Rastus is a pejorative term traditionally associated with African Americans in the United States. It is considered offensive. As a type of stock character, Rastus is meant to portray ignorance and foolishness. Similar images have appeared in advertising, prominently as the mascot for Cream of Wheat, which prompted objections from activists.

==History==
Rastus has been used as a stereotypical, often derogatory, name for black men at least since 1880, when Joel Chandler Harris included a black deacon named "Brer Rastus" in the first Uncle Remus book. However, Rastus (a shortening of Erastus, the Greek name of, especially, Erastus of Corinth) has never been particularly popular as a black name. For example, the 1870 census reported only 42 individuals named Rastus in the United States, of whom only four were Black or mulatto.

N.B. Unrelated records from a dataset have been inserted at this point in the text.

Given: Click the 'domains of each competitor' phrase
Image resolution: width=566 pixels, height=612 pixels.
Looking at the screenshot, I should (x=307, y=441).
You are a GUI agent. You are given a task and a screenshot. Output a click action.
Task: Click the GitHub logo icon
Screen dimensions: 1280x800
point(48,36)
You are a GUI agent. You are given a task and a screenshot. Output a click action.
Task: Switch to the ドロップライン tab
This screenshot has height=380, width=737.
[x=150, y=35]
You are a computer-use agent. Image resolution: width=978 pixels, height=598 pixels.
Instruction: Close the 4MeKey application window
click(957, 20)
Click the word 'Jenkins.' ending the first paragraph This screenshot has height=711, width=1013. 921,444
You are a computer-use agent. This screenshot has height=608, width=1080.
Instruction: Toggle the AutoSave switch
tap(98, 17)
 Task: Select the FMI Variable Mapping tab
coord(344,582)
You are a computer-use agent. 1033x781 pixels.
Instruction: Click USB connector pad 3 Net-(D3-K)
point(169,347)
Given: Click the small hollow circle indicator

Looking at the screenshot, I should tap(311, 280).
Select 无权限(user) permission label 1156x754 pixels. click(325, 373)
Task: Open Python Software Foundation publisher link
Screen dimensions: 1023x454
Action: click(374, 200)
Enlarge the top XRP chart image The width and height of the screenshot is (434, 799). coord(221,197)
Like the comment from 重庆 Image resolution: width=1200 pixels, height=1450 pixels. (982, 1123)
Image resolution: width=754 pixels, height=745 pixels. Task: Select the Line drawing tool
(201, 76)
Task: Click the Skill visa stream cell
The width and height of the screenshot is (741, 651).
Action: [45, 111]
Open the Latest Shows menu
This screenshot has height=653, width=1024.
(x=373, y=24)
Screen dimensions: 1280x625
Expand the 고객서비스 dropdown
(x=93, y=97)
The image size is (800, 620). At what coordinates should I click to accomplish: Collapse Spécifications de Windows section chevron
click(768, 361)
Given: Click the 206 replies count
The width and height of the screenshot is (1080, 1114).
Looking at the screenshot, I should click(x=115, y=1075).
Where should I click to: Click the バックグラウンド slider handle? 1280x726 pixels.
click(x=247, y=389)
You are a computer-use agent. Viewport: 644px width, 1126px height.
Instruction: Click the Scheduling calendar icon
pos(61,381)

Rastus—as a stereotypically happy black man, not as a particular person—became a familiar character in minstrel shows. This is documented in Every Time I Turn Around: Rite, Reversal, and the End of Blackface Minstrelsy by Jim Comer, in fiction such as Adventures of Rufus Rastus Brown in Darktown (1906) and Rastus Comes to the Point: A Negro Farce, in popular songs such as Rastus, Take Me Back (1909) and (Rufus Rastus Johnson Brown) What You Going to Do When the Rent Comes 'Round (1905), on radio, and in films, most notably the 1908–1917 Rastus series of short films, with titles that included How Rastus Got His Chicken and Rastus Runs Amuck.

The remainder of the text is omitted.